◆ WHAT YOU NEED TO DO ◆
Copy out the data, beginning at the line that has "Click the 截图(Alt" and stopping after the line that has "Task: Open Connection Info in the sidebar", and substitute "capture" for every "screenshot" while keeping everything else the same. Leave the pictures out of your answer.

◆ SOURCE RECORDS ◆

____________________

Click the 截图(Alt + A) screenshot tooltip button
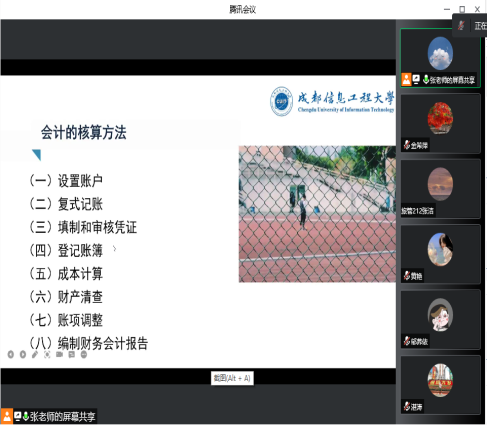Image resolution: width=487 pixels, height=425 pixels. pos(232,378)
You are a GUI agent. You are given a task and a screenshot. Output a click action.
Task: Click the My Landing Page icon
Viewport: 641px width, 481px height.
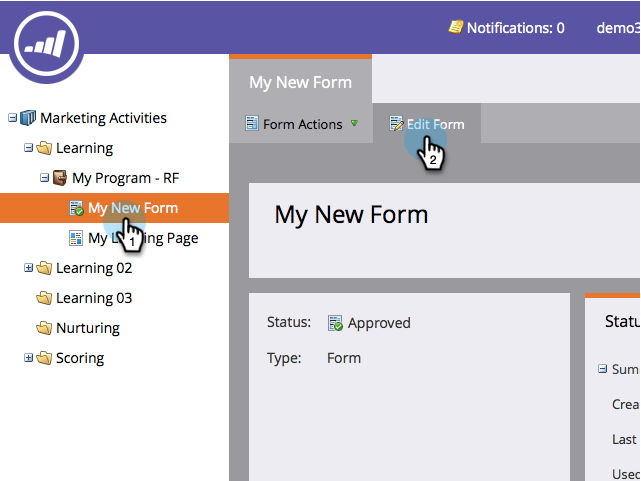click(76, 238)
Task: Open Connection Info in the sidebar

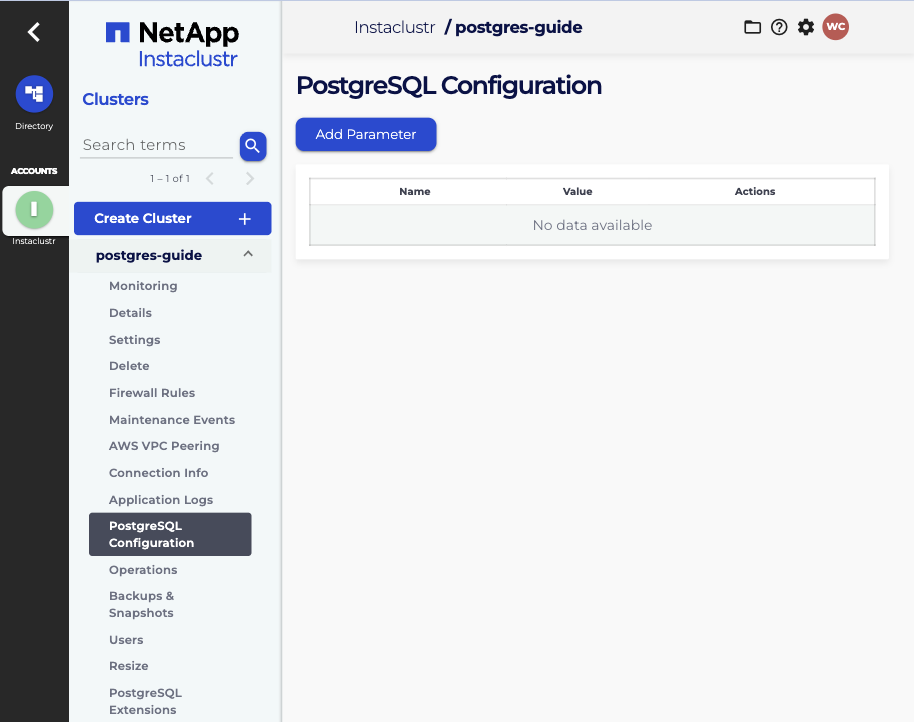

____________________

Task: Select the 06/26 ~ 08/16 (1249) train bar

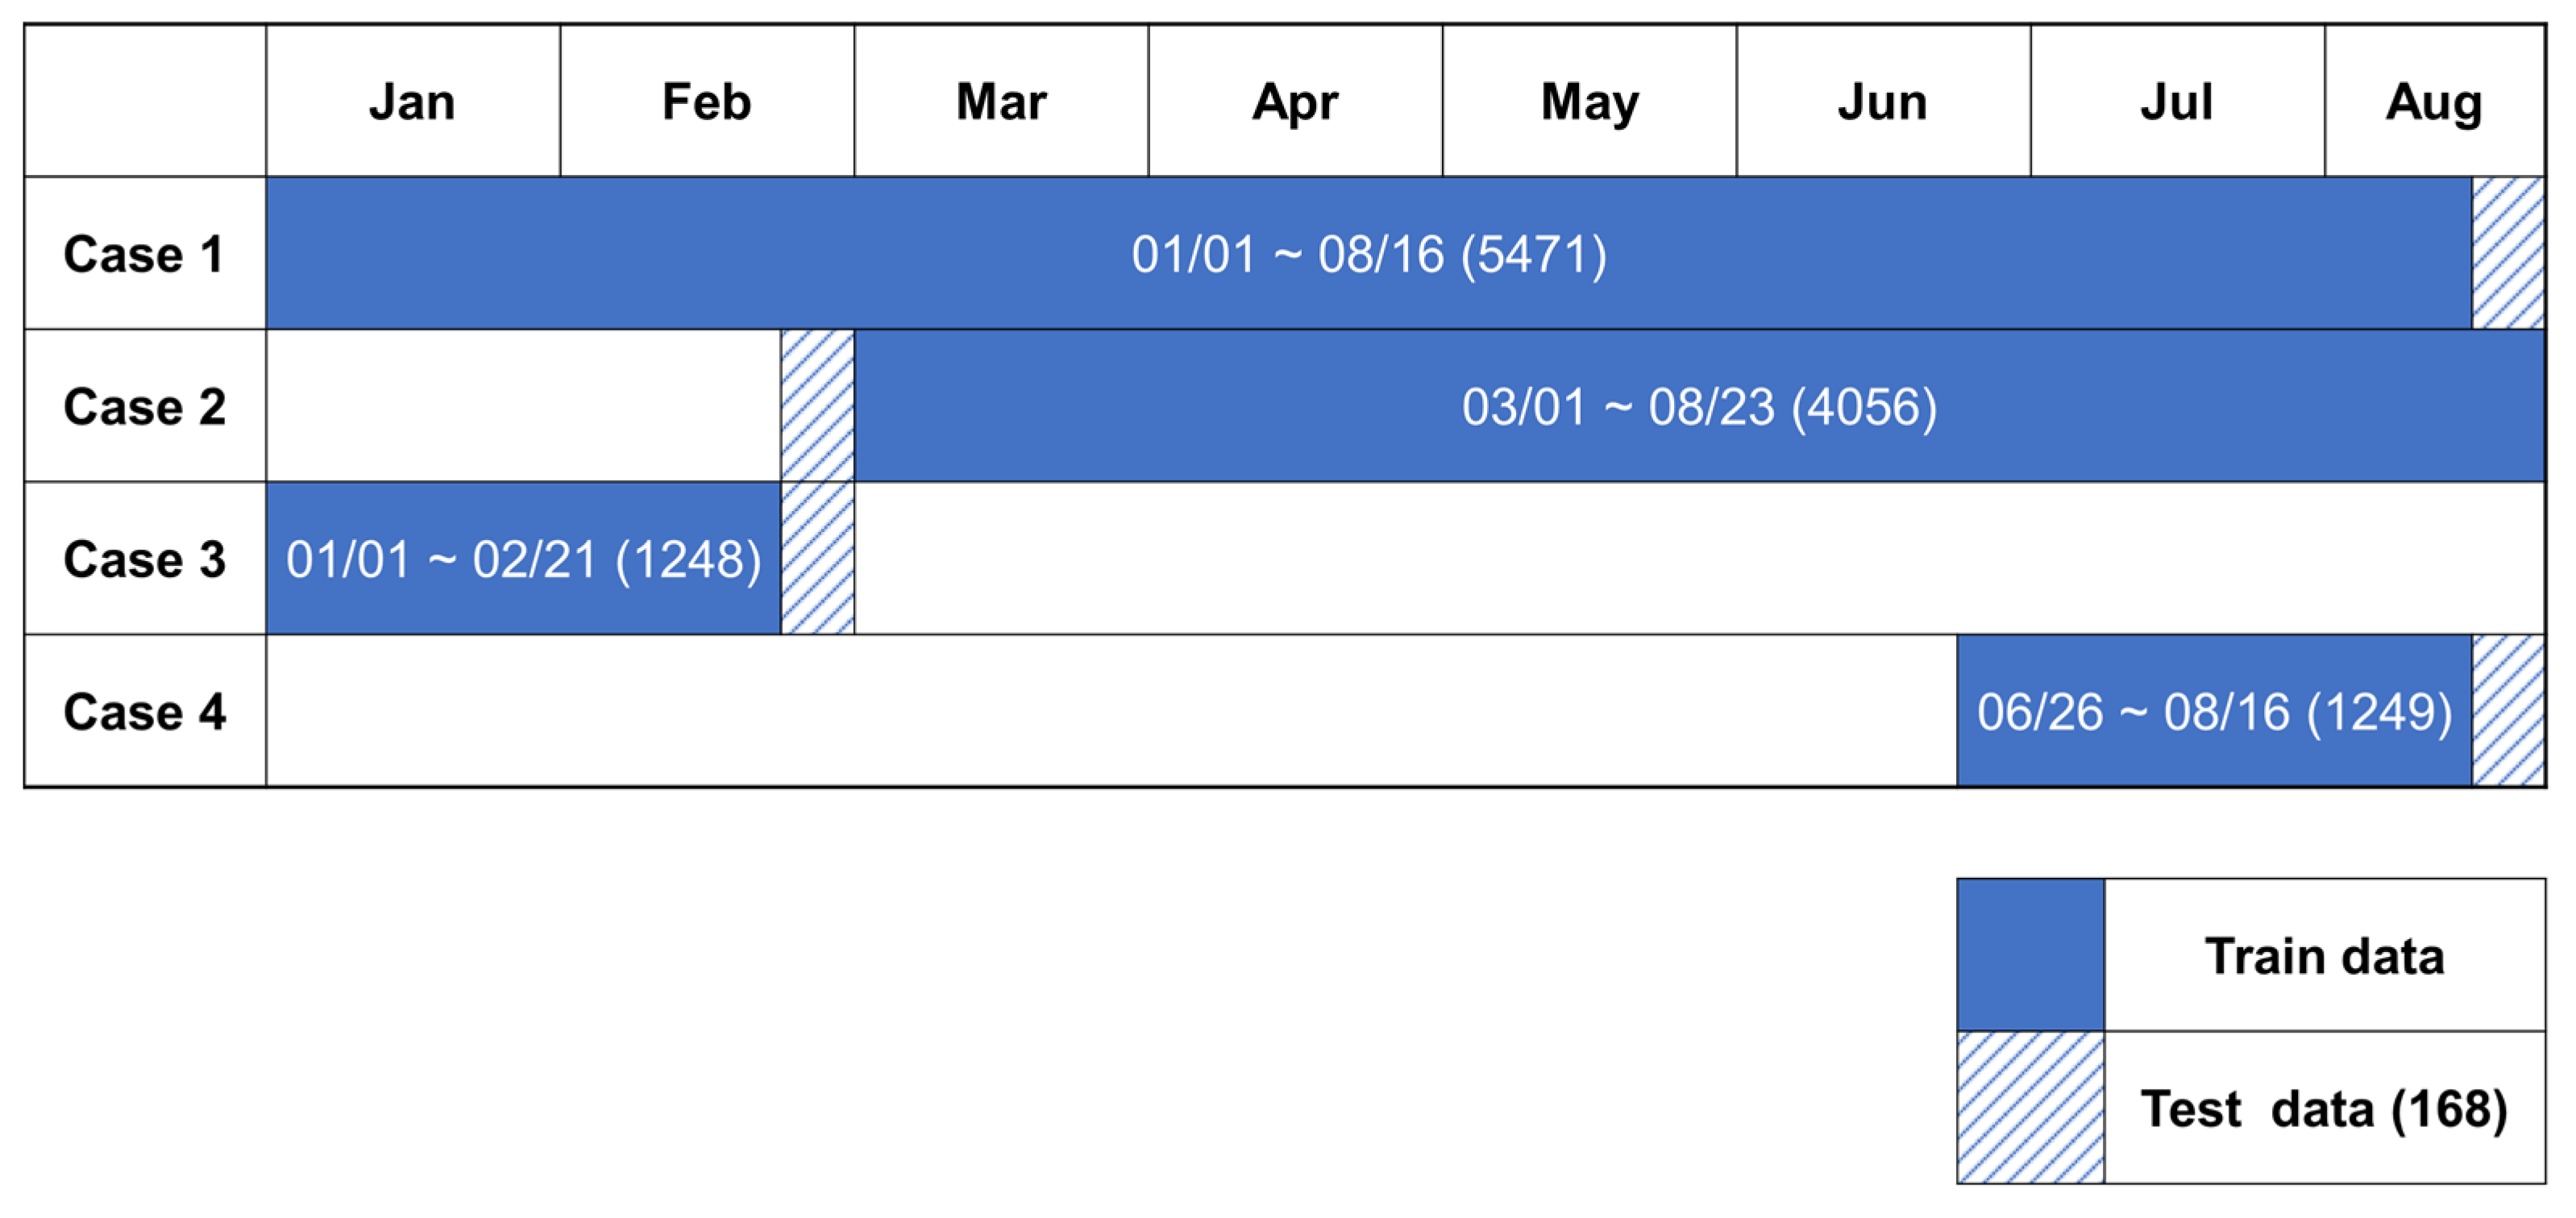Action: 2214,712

____________________

◆ CORRECT ANSWER ◆
Click the 截图(Alt + A) capture tooltip button
Image resolution: width=487 pixels, height=425 pixels. pos(232,378)
You are a GUI agent. You are given a task and a capture. Output a click action.
Task: Click the My Landing Page icon
Viewport: 641px width, 481px height.
click(76, 238)
Task: Open Connection Info in the sidebar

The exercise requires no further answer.